*** Opening of Data extracts ***

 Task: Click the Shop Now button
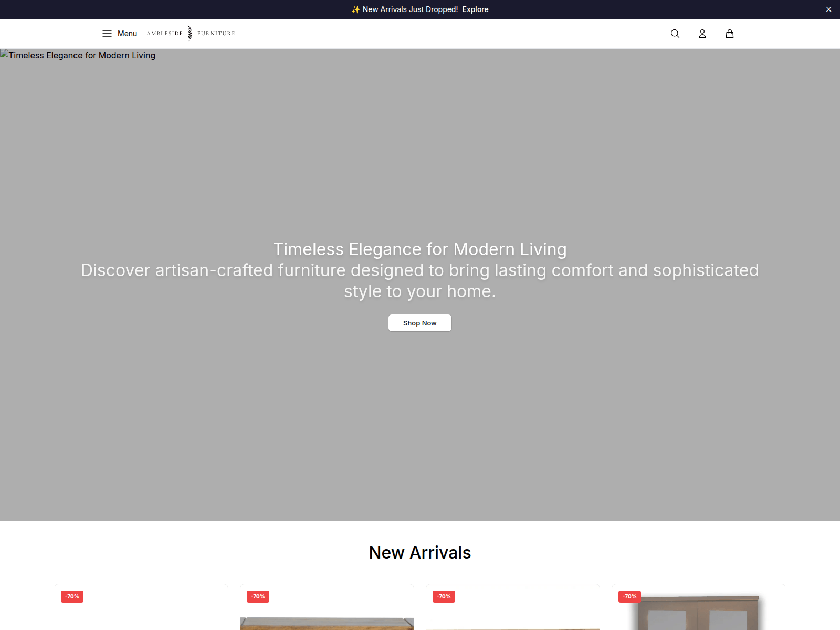pos(420,323)
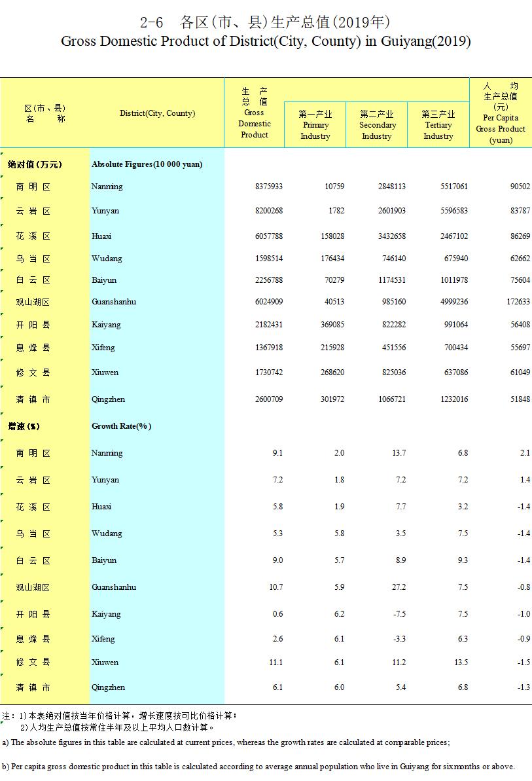Select the 'Tertiary Industry' column header
Viewport: 532px width, 781px height.
438,124
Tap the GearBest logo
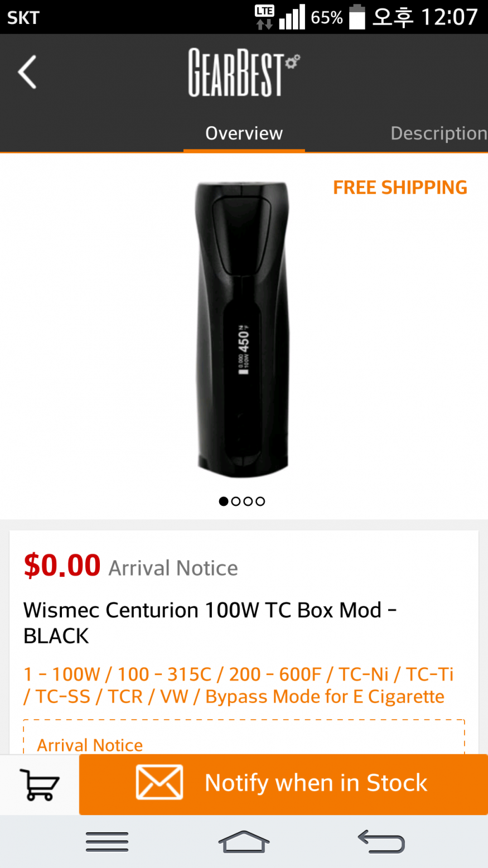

*** Close of Data extracts ***

- [Task brief] Every entry should be returned exactly as written, minus the pictures.

- [Output of the task]
 Task: Click the Shop Now button
pos(420,323)
Select the 'Tertiary Industry' column header
Viewport: 532px width, 781px height.
438,124
Tap the GearBest logo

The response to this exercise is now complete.